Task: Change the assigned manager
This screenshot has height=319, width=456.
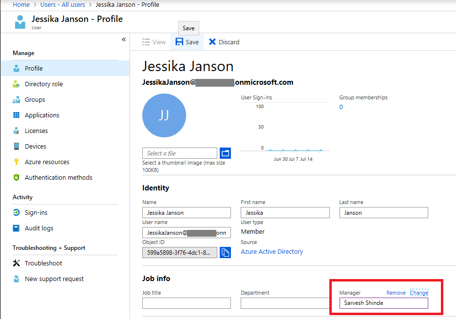Action: (x=418, y=292)
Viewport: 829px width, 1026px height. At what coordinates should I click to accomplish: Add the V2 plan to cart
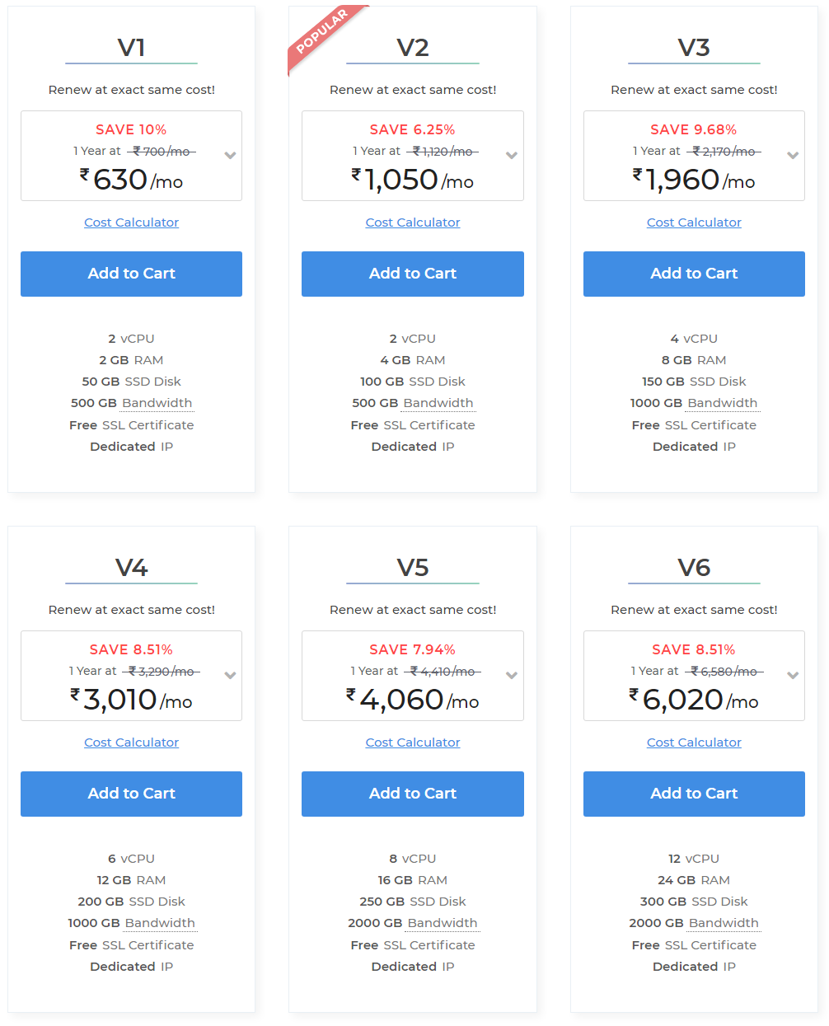coord(413,274)
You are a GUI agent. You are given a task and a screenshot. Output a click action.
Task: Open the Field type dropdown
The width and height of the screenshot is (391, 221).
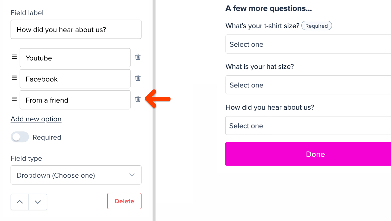pos(76,175)
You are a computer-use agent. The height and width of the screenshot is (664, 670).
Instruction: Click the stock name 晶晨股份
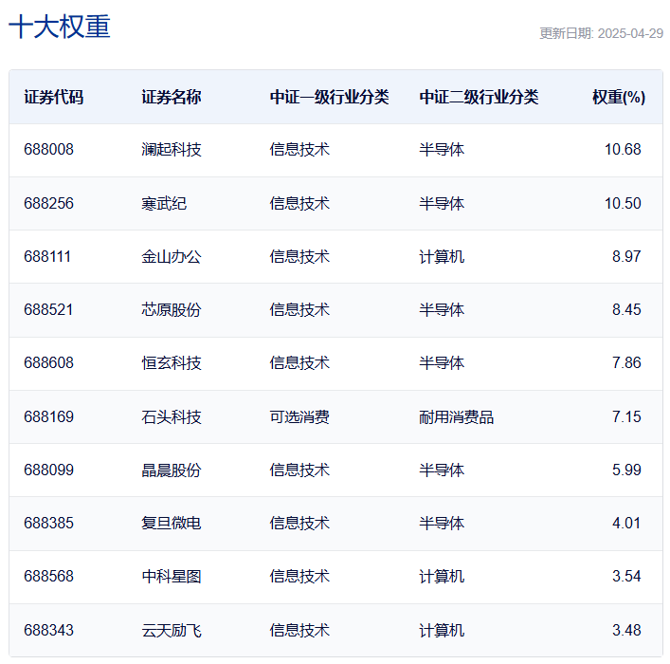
****
**ASSIGNMENT:**
Would you report every line of the entries above containing the word "agent"?

**ANSWER FOR THIS EXERCISE:**
You are a GUI agent. You are given a task and a screenshot. Output a click action.
You are a computer-use agent. The height and width of the screenshot is (664, 670).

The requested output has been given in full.